CAMARA DOS DEPUTADOS – Audiência Pública denuncia aumento da violência contra mulheres em universidades e escolas públicas. Medidas de combate à misoginia são debatidas.

Recentemente, a Câmara dos Deputados promoveu uma audiência pública para discutir a crescente violência contra mulheres em universidades e escolas públicas. O evento, organizado pela Comissão de Direitos Humanos, Minorias e Igualdade Racial, contou com a participação de diversas lideranças estudantis e representantes de órgãos públicos.

Durante a audiência, Roberta Pontes, presidente da União Brasileira dos Estudantes Secundaristas (Ubes), denunciou três casos chocantes de violência contra meninas em escolas. Ela relatou casos de assassinato, esfaqueamento e estupro coletivo ocorridos dentro de salas de aula, evidenciando a gravidade da situação.

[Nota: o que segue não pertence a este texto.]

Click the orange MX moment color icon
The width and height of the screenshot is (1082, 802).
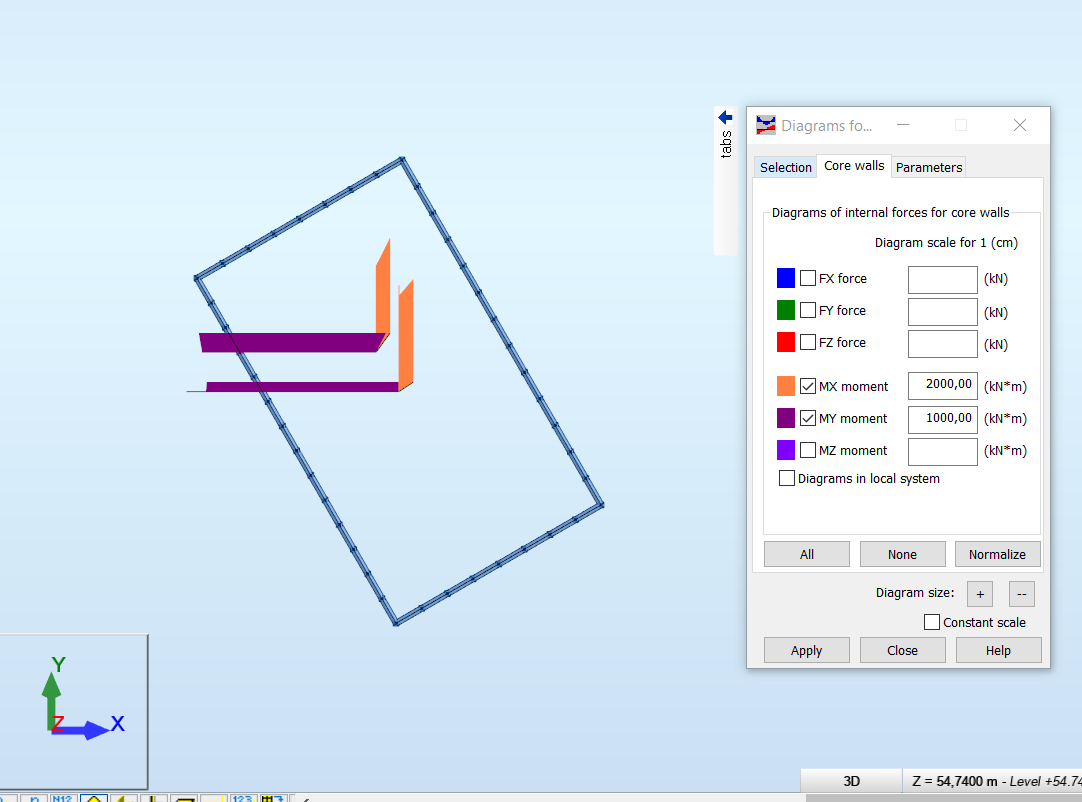point(786,386)
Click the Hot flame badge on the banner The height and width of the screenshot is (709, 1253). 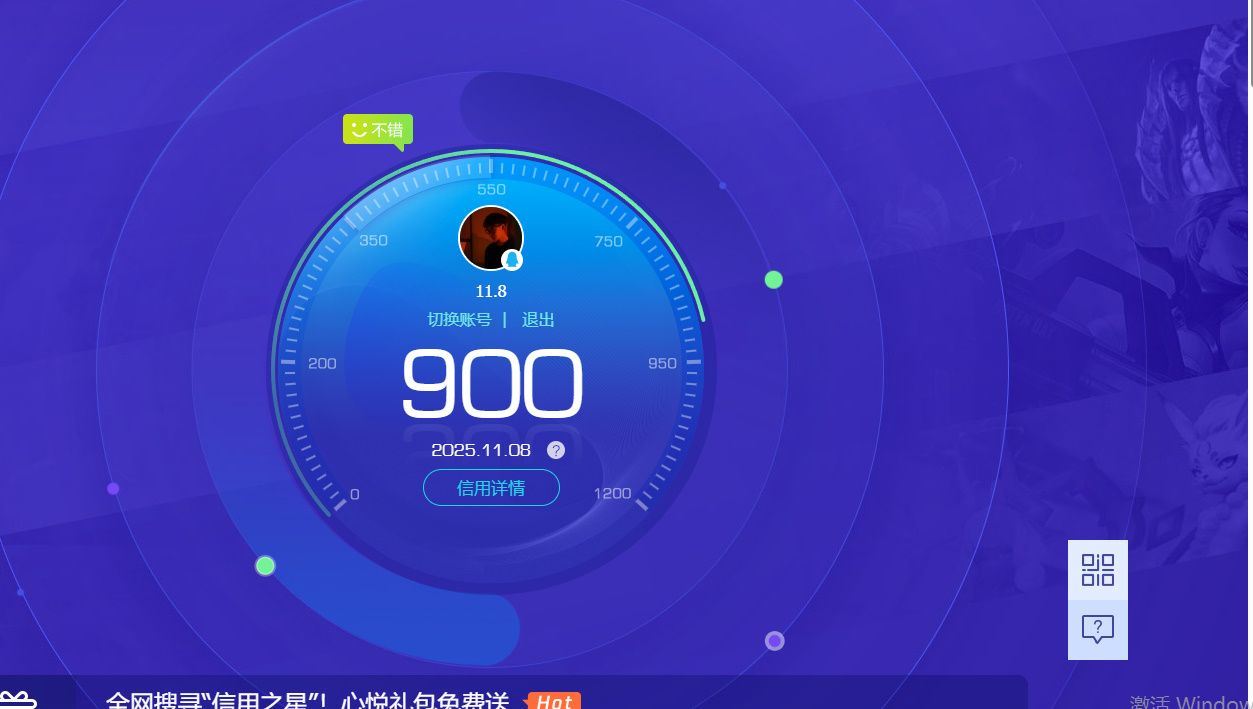point(554,701)
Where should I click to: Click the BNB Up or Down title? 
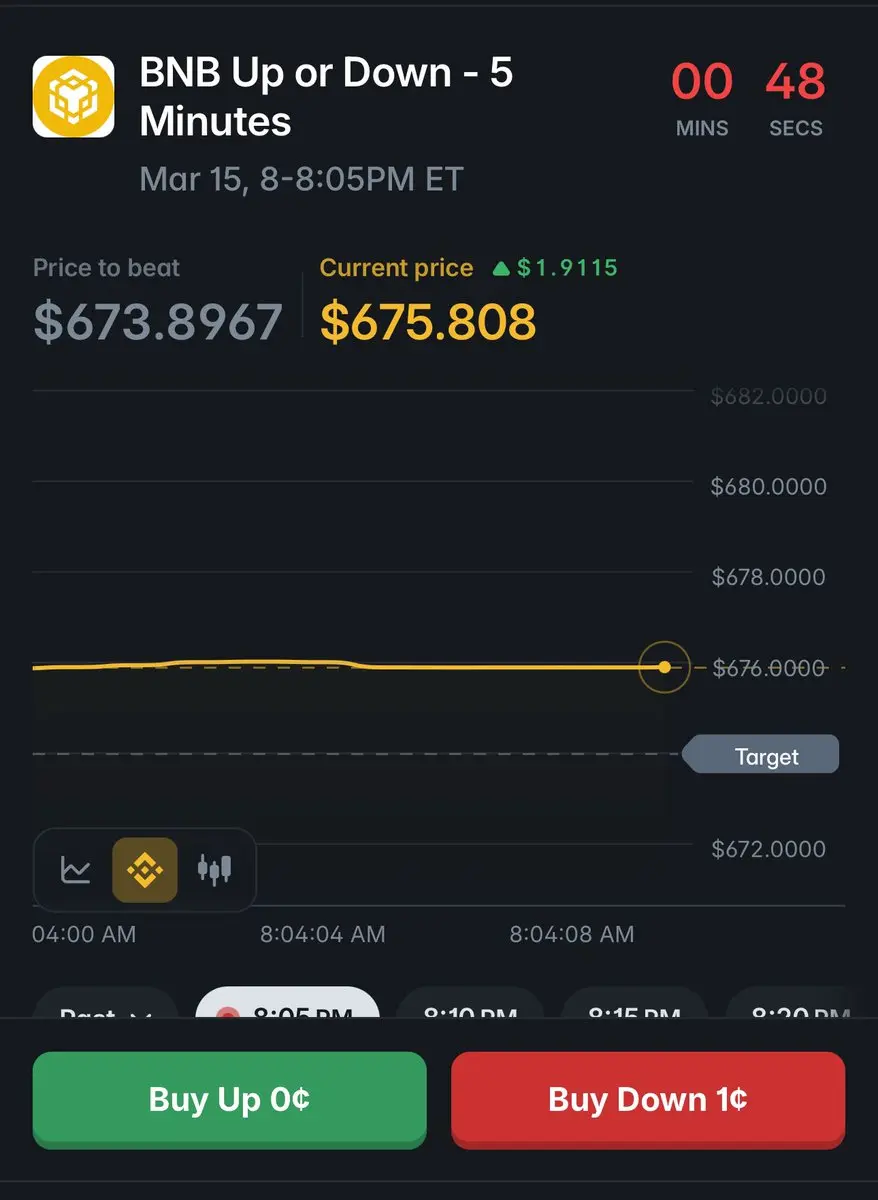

A presidenta da União Nacional dos Estudantes (UNE), Bianca Borges, também trouxe à tona dados alarmantes. Segundo um levantamento do Tribunal de Contas da União, 67% das estudantes brasileiras já sofreram violência por parte de homens. Além disso, 36% das vítimas deixaram de participar de atividades acadêmicas por medo de violência, revelando o impacto nocivo dessa situação.

Wanessa Carvalho, diretora da Unidade de Auditoria Especializada em Educação, Cultura, Esporte e Direitos Humanos do TCU, destacou que apenas 29 das 69 universidades públicas brasileiras possuem políticas institucionais de combate ao assédio sexual. Ela ressaltou a importância de ampliar essas medidas e de garantir que alcancem toda a comunidade universitária.

Além disso, os participantes da audiência defenderam a necessidade de ações integradas entre as universidades e outros órgãos, como Ministério Público e Defensoria Pública. A criação de órgãos internos nas instituições, como ouvidorias e corregedorias comandadas por mulheres, foi apontada como uma medida fundamental para responsabilizar os agressores.

A deputada Erika Kokay (PT-DF) também se pronunciou durante a audiência, defendendo a criminalização da misoginia como forma de combater a violência de gênero. Ela ressaltou a importância do Projeto de Lei 896/23, que torna a misoginia crime e já foi aprovado pelo Senado, aguardando votação no plenário da Câmara dos Deputados.

Diante de tantos relatos e dados preocupantes, fica evidente a urgência de medidas efetivas para combater a violência contra as mulheres nas instituições de ensino. A audiência pública foi um importante passo para a conscientização e mobilização em torno desse grave problema social.